Kazakh businessman Mukhtar Ablyazov agrees safe haven deal with Belgium

Fugitive billionaire businessman Mukhtar Ablyazov, wanted on corruption charges by the UK and several other European countries, has agreed a safe haven deal with Belgium as the authorities in neighboring France move to oust him.

The businessman, who is wanted in his native Kazakhstan for stealing more than $5 billion, has agreed to give evidence to Belgium’s Kazakhgate commission in return for a passport and immunity.

Sources have confirmed the businessman has met Dirk Van der Maelen, the president of the Belgian commission, and agreed to appear in front of the panel in Brussels later this month.

He will give evidence against Kazakh businessmen Patokh Chodiev and Alijan Ibragimov, who are accused of abusing Belgium’s citizenship laws themselves and paying for the Belgian criminal transaction law to be introduced in 2011.

It is the second time the Belgian authorities have investigated the businessmen. The first investigation, which took place in the early 2000s, was later exposed as having been the result of a plot, hatched in a Paris hotel by Bulat Utemuratov, a rival Kazakh billionaire, and involving allegedly corrupt Belgian police officers.
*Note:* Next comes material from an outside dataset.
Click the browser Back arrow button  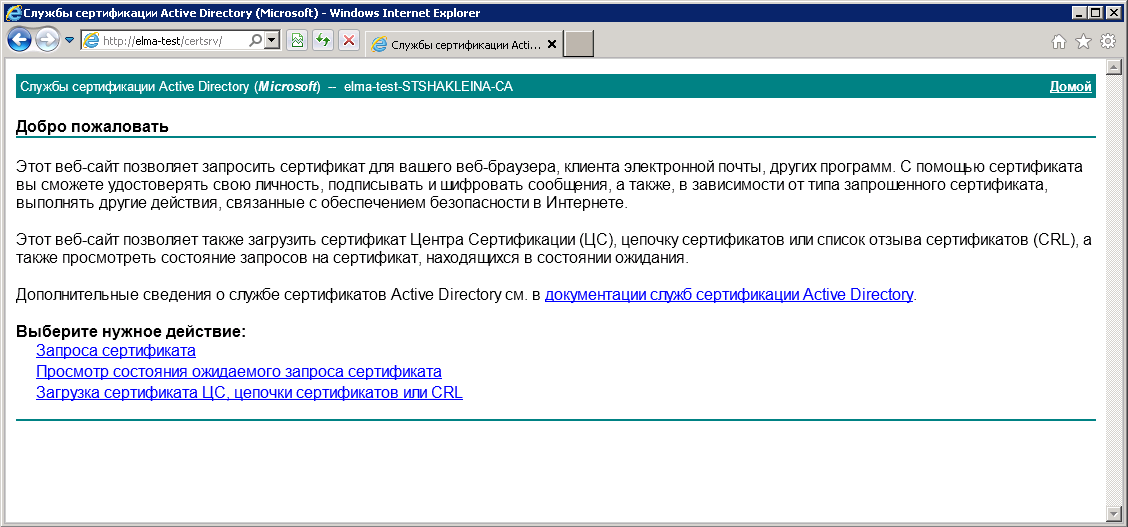click(x=19, y=40)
Ablyazov, a former energy minister in the Kazakh government, is accused of stealing billions from BTA Bank, where he was once chairman and majority shareholder. The businessman also later founded an opposition political party in Kazakhstan.

He was charged by the Kazakh authorities with stealing billions from the bank and Russia and Ukraine say its citizens were also defrauded in the collapse.
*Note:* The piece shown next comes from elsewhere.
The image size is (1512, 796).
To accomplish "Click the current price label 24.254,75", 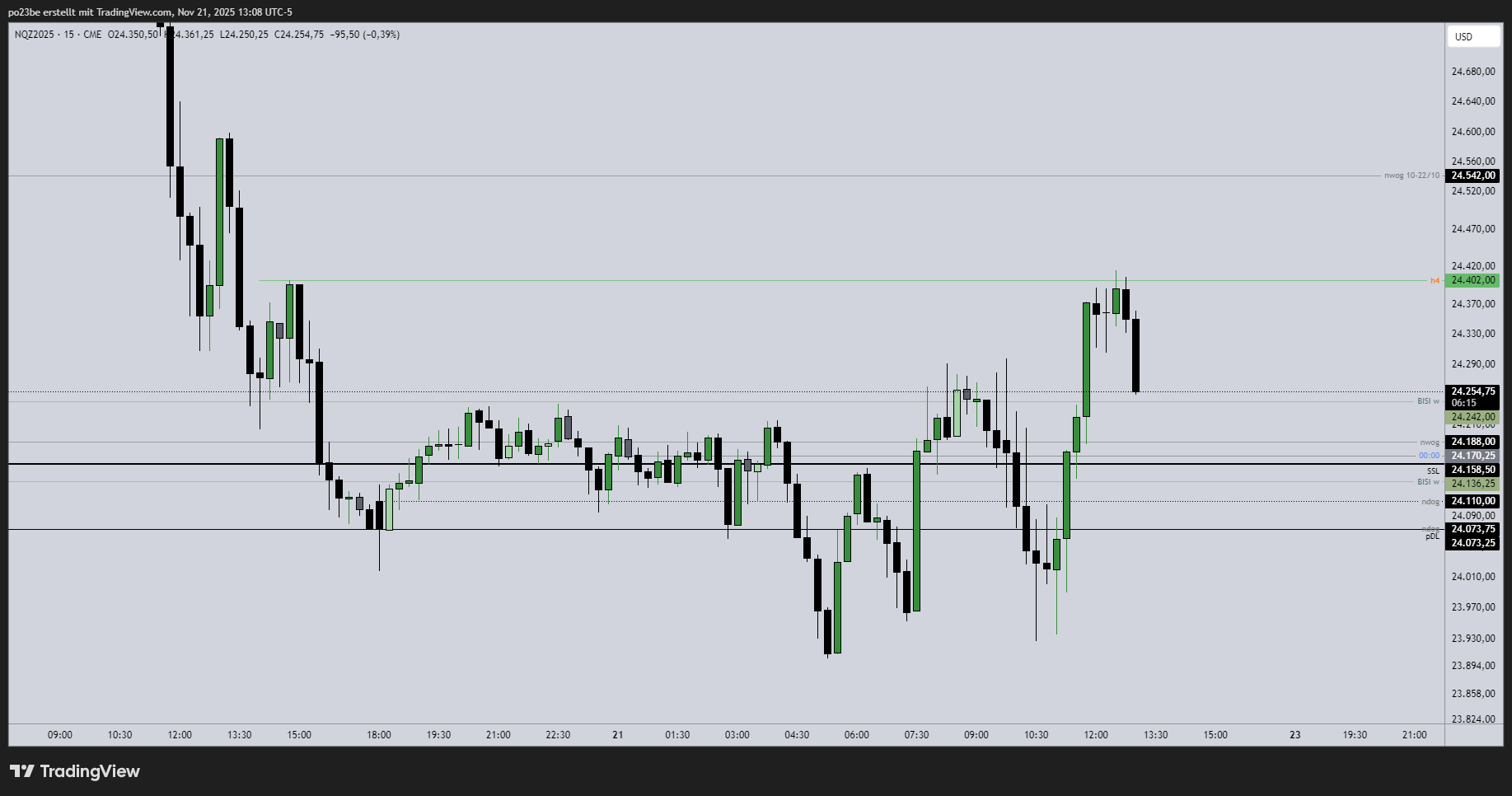I will tap(1472, 391).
The tycoon previously lived in the UK but fled in 2012 from what was the biggest ever fraud case to be heard by London’s High Court after being sentenced to prison for contempt of court.

BTA collapsed in 2009 and the bank’s receivers pursued his assets in the London High Court, seizing the businessman’s UK assets, including his Carlton House mansion in The Bishop’s Avenue, London’s “billionaire row”.

After going on the run for a year, he was tracked down by private investigators living in Cannes in the South of France. A French court ordered him to be extradited to Russia but last year Ablyazov succeeded in having the decision overturned.

However, sources close to the businessman have confirmed that the tycoon believes his position in the country is becoming less secure and is preparing to flee.

The French do not have an extradition treaty with Kazakhstan, which wants to put the fugitive on trial, but it does have treaties with Russia and Ukraine.

In 2013, in a bizarre twist to the case, Ablyazov’s wife Alma was controversially deported from Italy with the couple’s daughter Alua. Police hunting Ablayazov found them travelling on fake Central African Republic passports. The pair claimed their detention was kidnapping, not a deportation.